ЦИТИРУЕМЫЙ ФРАГМЕНТ:
У меня все для себя, и самое лучшее, что только мне удается -- мое. Л. же все делает для другого, а во имя себя ей ничего не удается. "Cogito ergo sum" 56 она переиначивает: "Верю в тебя, значит, я существую". Перед ней я чувствую себя виноватым и неоправданным. Дай мне, Господи, такую песнь, чтобы она меня перед ней оправдала!
Из утренней молитвы: "Жил я одиноким человеком, веруя в Бога, но не мог назвать Его имя. Когда же пришла моя дорогая,и нам стало вместе и радостно и очень трудно, я сказал: Господи Иисусе Христе, Сыне Божий, помилуй нас! И так я назвал имя Бога, Которому веровал". (При перечтении в 1952 г. здесь рукой М. М.: "О таком -- проще").
Приехали в дом творчества Малеевку. Городище -- родина Ивана Калиты. Рядом несколько писателей начинают строить себе домишки: у некоторых нет жилья в Москве. Вспоминал, глядя на них, начало своей писательской жизни.

СТРОКИ ДАННЫХ:

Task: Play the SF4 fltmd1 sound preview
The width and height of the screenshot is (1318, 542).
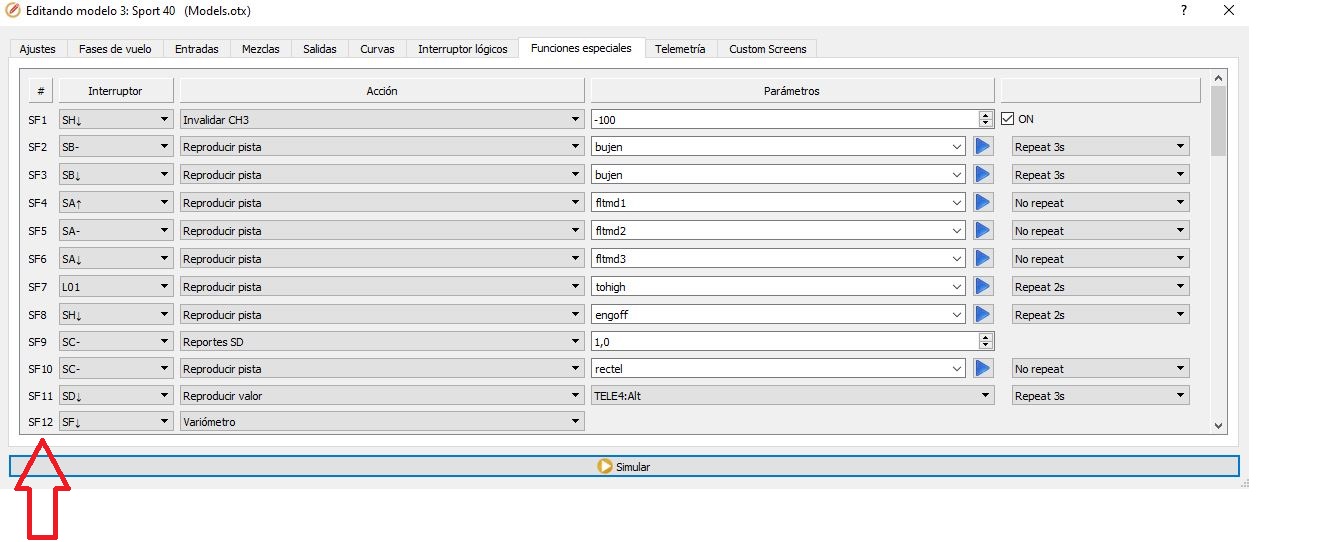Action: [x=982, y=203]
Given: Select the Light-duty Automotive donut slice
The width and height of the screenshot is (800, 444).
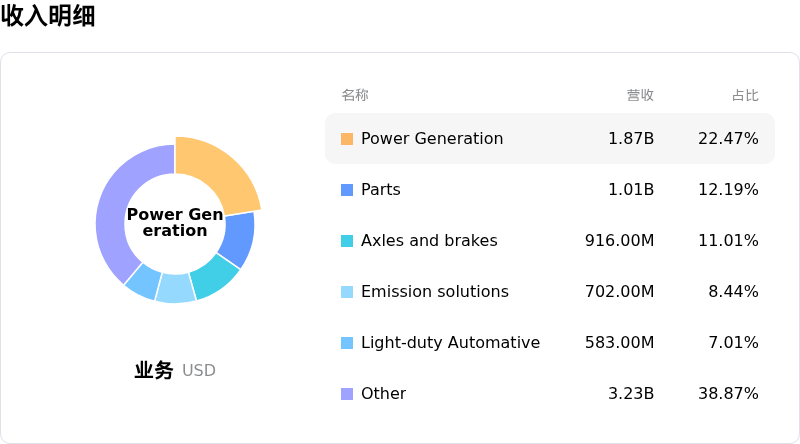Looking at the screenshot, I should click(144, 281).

---

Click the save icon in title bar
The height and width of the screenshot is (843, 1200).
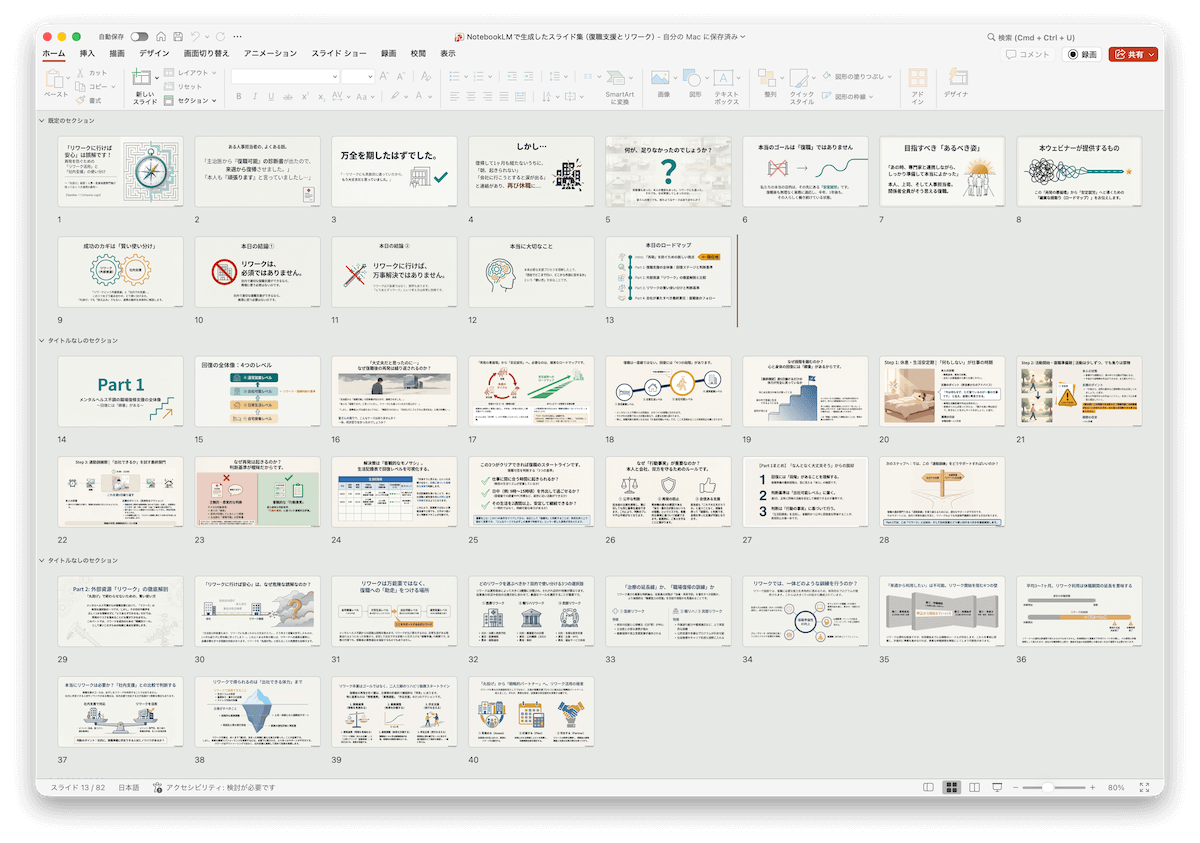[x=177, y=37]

ЗАДАНИЕ:
Продолжите дневниковые записи о вере и о приезде в Малеевку из цитируемого фрагмента, начав сразу после последнего приведенного предложения.

РЕЗУЛЬТАТ:
Я сказал Е. Н. Чернецкому:
-- Мне это напоминает мое время, когда я свою жизнь начинал.
-- Тогда это было понятно,-- ответил Ч.,-- когда вы начинали -- был народ, а теперь тут только могила Калиты,да и то вопрос -- была ли тут его могила.
Сказавший это был еврей.
Русское искусство бледнеет, у писателей нет веры,и руки опускаются. Все и понятно, ведь литература, искусство -- это выражение лица народа, и страдание выражается тем, что бледнеет лицо. Глубокие страдания переживает весь мир, у всех народов бледнеет лицо...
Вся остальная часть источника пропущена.